(TEXT EXCERPT Opens)

[J-core] Achievable clock speed, bottlenecks?

BGB cr88192 at gmail.com
Sat Oct 1 04:33:43 EDT 2016


On 10/1/2016 12:51 AM, Rich Felker wrote:
> Reportedly the mor1k implementation of or1k is running at 150 MHz on
> Kintex 7s, dual-core even. Any ideas what might be preventing J2 from
> achieving comparable clock rate? Not being an expert on the hardware
> side of things, my naive guess would be that having all the
> peripherals on the main bus at cpu clock is a major obstacle to
> meeting timing constraints at higher clocks.

I am wondering as well.
   ex: how fast can stuff on an FPGA actually run?...
   is it more analog timing (like with discrete components)
   or is it more like the FPGA runs on a fixed master tick.
     are there propagation delays and a "scan time" like in PLC's / 
Ladder Logic?
     if so, is there something in the VHDL to hint at relative 
scan-ordering?
     ...

though, I find VHDL at least a little easier to follow (and less 
pointlessly bulky) than RLL / ladder logic (which is sort of right up 
there with Redstone in Minecraft).

but, yeah, if it is a timing issue like this, maybe it could be possible 
to make things like accessing DRAM and MMIO take multiple cycles if 
needed, so that executing instructions and performing arithmetic can be 
done faster?

but, granted, I still don't have money for an FPGA, so can't really mess 
with this side of things yet.
what I can do is mostly limited to software.



not meaning to derail, but current status:

the current status of my emulator is that it seems to die shortly after 
starting execution of the "init" shell-scripts.

(TEXT EXCERPT Closes)
(EXCERPTED DATA Opens)

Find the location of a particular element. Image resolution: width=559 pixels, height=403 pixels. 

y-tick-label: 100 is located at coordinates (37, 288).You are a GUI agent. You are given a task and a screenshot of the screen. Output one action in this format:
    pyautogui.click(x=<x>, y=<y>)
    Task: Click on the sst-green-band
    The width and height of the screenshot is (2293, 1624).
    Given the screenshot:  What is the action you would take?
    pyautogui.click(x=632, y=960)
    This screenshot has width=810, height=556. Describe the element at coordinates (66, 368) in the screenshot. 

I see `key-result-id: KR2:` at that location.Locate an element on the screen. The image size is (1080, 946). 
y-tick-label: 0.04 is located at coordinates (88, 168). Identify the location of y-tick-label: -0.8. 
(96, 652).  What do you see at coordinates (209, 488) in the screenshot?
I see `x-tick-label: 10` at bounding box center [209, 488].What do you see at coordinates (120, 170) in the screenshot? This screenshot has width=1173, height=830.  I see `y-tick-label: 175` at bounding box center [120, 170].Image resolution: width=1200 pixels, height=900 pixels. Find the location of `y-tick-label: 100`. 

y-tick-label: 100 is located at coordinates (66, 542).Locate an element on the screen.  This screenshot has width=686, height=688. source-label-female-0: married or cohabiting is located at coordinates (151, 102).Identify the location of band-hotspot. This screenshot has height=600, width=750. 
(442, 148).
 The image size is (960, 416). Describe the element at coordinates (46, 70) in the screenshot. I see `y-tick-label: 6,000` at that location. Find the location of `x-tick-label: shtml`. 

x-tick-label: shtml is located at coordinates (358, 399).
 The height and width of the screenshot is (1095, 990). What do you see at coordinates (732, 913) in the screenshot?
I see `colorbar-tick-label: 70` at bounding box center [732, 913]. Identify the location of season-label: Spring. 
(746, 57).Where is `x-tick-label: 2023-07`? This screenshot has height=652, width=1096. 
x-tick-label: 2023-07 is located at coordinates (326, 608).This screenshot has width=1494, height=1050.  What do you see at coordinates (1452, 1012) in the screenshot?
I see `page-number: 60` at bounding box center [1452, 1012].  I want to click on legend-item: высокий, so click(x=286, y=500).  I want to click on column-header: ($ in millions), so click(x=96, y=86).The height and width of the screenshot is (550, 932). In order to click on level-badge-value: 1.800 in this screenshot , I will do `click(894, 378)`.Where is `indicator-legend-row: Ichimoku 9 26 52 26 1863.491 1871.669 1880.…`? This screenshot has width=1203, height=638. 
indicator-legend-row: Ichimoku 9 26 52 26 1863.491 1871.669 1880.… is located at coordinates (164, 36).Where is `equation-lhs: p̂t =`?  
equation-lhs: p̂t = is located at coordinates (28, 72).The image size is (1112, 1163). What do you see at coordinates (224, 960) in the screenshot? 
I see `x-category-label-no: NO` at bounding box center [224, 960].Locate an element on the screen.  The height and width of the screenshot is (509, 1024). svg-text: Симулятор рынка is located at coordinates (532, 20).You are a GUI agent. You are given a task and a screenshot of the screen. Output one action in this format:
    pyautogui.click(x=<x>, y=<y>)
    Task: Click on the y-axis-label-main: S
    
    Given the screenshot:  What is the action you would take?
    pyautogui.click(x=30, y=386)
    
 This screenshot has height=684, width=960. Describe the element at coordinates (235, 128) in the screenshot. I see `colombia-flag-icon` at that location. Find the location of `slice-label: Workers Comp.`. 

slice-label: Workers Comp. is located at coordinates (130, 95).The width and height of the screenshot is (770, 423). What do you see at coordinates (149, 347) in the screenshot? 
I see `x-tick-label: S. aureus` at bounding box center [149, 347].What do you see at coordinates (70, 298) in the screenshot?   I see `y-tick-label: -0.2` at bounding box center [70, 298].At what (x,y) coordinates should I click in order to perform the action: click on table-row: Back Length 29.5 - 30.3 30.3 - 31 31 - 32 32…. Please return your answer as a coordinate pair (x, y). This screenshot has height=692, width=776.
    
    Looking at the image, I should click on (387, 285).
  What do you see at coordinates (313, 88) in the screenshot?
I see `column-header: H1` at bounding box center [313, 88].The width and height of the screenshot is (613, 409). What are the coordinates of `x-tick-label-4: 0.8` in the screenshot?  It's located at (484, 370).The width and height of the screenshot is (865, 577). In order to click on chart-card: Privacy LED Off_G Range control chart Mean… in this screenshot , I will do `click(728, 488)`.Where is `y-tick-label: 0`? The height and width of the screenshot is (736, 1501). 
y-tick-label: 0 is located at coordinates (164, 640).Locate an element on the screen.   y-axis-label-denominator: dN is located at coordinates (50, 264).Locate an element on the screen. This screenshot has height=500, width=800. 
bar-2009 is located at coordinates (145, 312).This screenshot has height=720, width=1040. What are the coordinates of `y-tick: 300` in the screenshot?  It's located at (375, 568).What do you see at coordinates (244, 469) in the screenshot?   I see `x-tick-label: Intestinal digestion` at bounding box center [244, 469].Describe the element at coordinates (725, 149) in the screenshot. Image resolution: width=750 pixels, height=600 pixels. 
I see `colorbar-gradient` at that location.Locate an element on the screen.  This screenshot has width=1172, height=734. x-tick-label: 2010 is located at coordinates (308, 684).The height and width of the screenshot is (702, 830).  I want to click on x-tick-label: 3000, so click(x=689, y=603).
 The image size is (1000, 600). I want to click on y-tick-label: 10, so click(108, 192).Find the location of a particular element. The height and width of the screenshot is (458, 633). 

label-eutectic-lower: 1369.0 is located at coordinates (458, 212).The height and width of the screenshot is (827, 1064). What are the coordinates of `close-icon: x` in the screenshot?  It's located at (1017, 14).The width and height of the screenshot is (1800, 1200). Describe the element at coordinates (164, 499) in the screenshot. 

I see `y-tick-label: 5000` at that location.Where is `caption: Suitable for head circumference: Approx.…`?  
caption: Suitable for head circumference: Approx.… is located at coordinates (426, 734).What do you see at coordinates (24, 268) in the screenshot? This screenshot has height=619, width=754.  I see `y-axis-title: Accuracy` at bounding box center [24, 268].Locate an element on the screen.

(EXCERPTED DATA Closes)

DIRECTIONS FOR THIS TASK:
Retype the whole J-core clock speed post above, word for word.

SOLUTION TO THE EXERCISE:
[J-core] Achievable clock speed, bottlenecks?

BGB cr88192 at gmail.com
Sat Oct 1 04:33:43 EDT 2016


On 10/1/2016 12:51 AM, Rich Felker wrote:
> Reportedly the mor1k implementation of or1k is running at 150 MHz on
> Kintex 7s, dual-core even. Any ideas what might be preventing J2 from
> achieving comparable clock rate? Not being an expert on the hardware
> side of things, my naive guess would be that having all the
> peripherals on the main bus at cpu clock is a major obstacle to
> meeting timing constraints at higher clocks.

I am wondering as well.
   ex: how fast can stuff on an FPGA actually run?...
   is it more analog timing (like with discrete components)
   or is it more like the FPGA runs on a fixed master tick.
     are there propagation delays and a "scan time" like in PLC's / 
Ladder Logic?
     if so, is there something in the VHDL to hint at relative 
scan-ordering?
     ...

though, I find VHDL at least a little easier to follow (and less 
pointlessly bulky) than RLL / ladder logic (which is sort of right up 
there with Redstone in Minecraft).

but, yeah, if it is a timing issue like this, maybe it could be possible 
to make things like accessing DRAM and MMIO take multiple cycles if 
needed, so that executing instructions and performing arithmetic can be 
done faster?

but, granted, I still don't have money for an FPGA, so can't really mess 
with this side of things yet.
what I can do is mostly limited to software.



not meaning to derail, but current status:

the current status of my emulator is that it seems to die shortly after 
starting execution of the "init" shell-scripts.